Subroutines that take an optional block parameter

You cannot declare a subroutine with the same syntactic behaviour as sort. To check, try

prototype('CORE::sort')

which returns undef.


Yes.

Unfortunately it's a bit of a pain. You need to use the keyword API introduced in Perl 5.14. This means you need to implement it (and the custom parsing for it) in C and link it to Perl with XS.

Fortunately DOY wrote a great wrapper for the Perl keyword API, allowing you to implement keywords in pure Perl. No C, no XS! It's called Parse::Keyword.

Unfortunately this has major bugs dealing with closed over variables.

Fortunately they can be worked around using PadWalker.

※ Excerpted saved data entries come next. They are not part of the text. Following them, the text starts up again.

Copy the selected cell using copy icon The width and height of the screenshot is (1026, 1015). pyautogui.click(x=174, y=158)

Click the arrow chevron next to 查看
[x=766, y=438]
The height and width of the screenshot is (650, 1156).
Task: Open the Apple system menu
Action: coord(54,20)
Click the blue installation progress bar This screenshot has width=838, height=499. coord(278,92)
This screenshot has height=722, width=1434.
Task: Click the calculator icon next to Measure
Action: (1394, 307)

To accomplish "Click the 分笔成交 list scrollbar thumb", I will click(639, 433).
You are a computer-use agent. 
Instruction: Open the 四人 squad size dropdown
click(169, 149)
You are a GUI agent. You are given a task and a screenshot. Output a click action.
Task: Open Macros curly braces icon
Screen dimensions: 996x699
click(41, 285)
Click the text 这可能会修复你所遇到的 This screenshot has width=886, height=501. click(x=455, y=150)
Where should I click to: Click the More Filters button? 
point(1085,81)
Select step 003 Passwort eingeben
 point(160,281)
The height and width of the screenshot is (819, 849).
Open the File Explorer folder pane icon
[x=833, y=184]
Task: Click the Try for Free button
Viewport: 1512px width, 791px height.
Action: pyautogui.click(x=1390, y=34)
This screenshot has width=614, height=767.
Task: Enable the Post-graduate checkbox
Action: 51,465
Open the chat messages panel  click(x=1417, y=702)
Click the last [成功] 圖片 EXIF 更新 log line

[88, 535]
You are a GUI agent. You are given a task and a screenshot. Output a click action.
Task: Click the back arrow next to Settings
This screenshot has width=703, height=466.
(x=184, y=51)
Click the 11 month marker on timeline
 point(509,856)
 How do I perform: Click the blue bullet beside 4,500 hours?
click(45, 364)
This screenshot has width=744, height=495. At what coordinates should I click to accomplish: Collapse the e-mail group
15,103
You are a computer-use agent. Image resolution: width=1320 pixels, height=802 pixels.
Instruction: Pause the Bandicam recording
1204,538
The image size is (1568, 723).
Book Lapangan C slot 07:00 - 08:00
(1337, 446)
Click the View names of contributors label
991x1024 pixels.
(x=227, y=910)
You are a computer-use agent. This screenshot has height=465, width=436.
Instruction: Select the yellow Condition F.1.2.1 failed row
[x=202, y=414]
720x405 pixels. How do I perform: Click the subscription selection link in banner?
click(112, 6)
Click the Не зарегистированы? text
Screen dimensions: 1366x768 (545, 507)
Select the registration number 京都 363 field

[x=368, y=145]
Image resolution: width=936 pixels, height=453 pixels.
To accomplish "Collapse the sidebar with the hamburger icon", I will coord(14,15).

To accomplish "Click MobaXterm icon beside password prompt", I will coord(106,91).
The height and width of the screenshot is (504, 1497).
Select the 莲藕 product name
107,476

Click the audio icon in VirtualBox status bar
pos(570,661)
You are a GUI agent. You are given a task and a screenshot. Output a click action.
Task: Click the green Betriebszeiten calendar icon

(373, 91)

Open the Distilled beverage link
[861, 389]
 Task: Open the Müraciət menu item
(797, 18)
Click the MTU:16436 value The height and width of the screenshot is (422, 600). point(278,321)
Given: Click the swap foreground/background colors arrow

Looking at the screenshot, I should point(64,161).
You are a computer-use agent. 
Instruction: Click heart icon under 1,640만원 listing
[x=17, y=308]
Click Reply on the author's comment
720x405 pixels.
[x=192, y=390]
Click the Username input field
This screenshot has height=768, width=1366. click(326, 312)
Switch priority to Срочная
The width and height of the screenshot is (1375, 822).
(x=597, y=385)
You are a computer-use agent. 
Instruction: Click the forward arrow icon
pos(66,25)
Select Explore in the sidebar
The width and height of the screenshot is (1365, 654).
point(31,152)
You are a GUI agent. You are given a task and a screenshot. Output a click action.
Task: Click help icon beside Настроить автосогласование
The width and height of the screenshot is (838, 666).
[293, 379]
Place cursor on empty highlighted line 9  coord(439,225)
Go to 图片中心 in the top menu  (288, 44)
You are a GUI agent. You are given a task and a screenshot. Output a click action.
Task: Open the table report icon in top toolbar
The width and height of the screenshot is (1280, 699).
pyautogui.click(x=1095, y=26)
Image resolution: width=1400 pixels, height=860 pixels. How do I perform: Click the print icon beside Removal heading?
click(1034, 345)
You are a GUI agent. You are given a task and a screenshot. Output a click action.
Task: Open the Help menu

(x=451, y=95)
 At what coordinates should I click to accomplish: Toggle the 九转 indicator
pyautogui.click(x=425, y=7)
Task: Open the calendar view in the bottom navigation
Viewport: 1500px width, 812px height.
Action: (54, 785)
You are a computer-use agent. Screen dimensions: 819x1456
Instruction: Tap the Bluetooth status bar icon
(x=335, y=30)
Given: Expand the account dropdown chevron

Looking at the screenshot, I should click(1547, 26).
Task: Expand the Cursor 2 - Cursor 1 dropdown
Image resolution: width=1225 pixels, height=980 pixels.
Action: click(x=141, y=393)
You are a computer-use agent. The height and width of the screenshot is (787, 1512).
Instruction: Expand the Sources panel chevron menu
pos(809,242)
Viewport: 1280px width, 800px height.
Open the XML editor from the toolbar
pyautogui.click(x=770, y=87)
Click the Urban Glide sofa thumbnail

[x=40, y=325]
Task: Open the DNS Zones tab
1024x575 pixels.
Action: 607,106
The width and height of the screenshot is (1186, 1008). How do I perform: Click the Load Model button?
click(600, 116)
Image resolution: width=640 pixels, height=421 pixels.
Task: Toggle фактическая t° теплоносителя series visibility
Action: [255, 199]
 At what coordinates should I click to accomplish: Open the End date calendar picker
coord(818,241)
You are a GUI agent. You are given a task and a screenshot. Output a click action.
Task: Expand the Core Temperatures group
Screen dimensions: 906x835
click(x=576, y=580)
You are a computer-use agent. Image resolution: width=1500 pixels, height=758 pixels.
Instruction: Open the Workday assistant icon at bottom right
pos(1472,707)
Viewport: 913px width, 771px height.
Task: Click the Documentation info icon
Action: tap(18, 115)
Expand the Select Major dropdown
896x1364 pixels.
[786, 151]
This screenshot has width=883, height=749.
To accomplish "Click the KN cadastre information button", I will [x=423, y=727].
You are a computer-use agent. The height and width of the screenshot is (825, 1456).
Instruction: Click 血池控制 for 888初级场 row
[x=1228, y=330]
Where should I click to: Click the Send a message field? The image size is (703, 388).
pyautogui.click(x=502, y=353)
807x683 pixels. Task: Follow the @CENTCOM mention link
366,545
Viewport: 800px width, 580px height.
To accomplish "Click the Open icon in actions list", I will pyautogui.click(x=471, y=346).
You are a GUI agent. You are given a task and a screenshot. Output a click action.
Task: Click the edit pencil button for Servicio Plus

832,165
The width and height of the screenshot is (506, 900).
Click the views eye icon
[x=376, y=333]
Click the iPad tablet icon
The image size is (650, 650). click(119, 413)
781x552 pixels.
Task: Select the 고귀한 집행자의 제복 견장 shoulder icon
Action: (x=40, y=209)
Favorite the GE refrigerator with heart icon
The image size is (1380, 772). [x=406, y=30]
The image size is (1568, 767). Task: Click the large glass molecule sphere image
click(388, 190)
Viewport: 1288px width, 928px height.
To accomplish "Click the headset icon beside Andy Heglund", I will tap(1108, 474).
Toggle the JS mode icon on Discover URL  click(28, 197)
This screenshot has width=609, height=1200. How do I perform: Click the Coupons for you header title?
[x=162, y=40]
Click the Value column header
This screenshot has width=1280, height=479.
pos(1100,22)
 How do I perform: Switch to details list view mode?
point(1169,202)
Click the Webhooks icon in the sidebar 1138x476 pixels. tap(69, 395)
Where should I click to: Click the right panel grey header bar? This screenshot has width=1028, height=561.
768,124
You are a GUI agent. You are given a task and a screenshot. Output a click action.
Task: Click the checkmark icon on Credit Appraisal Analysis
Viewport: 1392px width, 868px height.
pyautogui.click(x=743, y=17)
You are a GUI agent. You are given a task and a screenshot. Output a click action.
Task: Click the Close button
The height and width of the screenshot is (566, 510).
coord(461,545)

Anyway, here's an example:

use v5.14;

BEGIN {
  package My::Print;
  use Exporter::Shiny qw( myprint );
  use Parse::Keyword { myprint => \&_parse_myprint };
  use PadWalker;
  
  # Here's the actual implementation of the myprint function.
  # When the caller includes a block, this will be the first
  # parameter. When they don't, we'll pass an explicit undef
  # in as the first parameter, to make sure it's nice and
  # unambiguous. This helps us distinguish between these two
  # cases:
  #
  #    myprint { BLOCK } @list_of_coderefs;
  #    myprint @list_of_coderefs;
  #
  sub myprint {
    my $block = shift;
    say for defined($block) ? map($block->($_), @_) : @_;
  }
  
  # This is a function to handle custom parsing for
  # myprint.
  #
  sub _parse_myprint {

    # There might be whitespace after the myprint
    # keyword, so read and discard that.
    #
    lex_read_space;
    
    # This variable will be undef if there is no
    # block, but we'll put a coderef in it if there
    # is a block.
    #
    my $block = undef;
    
    # If the next character is an opening brace...
    #
    if (lex_peek eq '{') {
      
      # ... then ask Parse::Keyword to parse a block.
      # (This includes parsing the opening and closing
      # braces.) parse_block will return a coderef,
      # which we will need to fix up (see later).
      #
      $block = _fixup(parse_block);
      
      # The closing brace may be followed by whitespace.
      #
      lex_read_space;
    }
    
    # After the optional block, there will be a list
    # of things. Parse that. parse_listexpr returns
    # a coderef, which when called will return the
    # actual list. Again, this needs a fix up.
    #
    my $listexpr = _fixup(parse_listexpr);
    
    # This is the stuff that we need to return for
    # Parse::Keyword.
    #
    return (
      
      # All of the above stuff happens at compile-time!
      # The following coderef gets called at run-time,
      # and gets called in list context. Whatever stuff
      # it returns will then get passed to the real
      # `myprint` function as @_.
      #
      sub { $block, $listexpr->() },
      
      # This false value is a signal to Parse::Keyword
      # to say that myprint is an expression, not a
      # full statement. If it was a full statement, then
      # it wouldn't need a semicolon at the end. (Just
      # like you don't need a semicolon after a `foreach`
      # block.)
      #
      !!0,
    );
  }
  
  # This is a workaround for a big bug in Parse::Keyword!
  # The coderefs it returns get bound to lexical
  # variables at compile-time. However, we need access
  # to the variables at run-time.
  #
  sub _fixup {
    
    # This is the coderef generated by Parse::Keyword.
    #
    my $coderef = shift;
    
    # Find out what variables it closed over. If it didn't
    # close over any variables, then it's fine as it is,
    # and we don't need to fix it.
    #
    my $closed_over = PadWalker::closed_over($coderef);
    return $coderef unless keys %$closed_over;
    
    # Otherwise we need to return a new coderef that
    # grabs its caller's lexical variables at run-time,
    # pumps them into the original coderef, and then
    # calls the original coderef.
    #
    return sub {
      my $caller_pad = PadWalker::peek_my(2);
      my %vars = map +($_ => $caller_pad->{$_}), keys %$closed_over;
      PadWalker::set_closed_over($coderef, \%vars);
      goto $coderef;
    };
  }
};

use My::Print qw( myprint );

my $start = "[";
my $end   = "]";

myprint "a", "b", "c";

myprint { $start . $_ . $end } "a", "b", "c";

This generates the following output:

a
b
c
[a]
[b]
[c]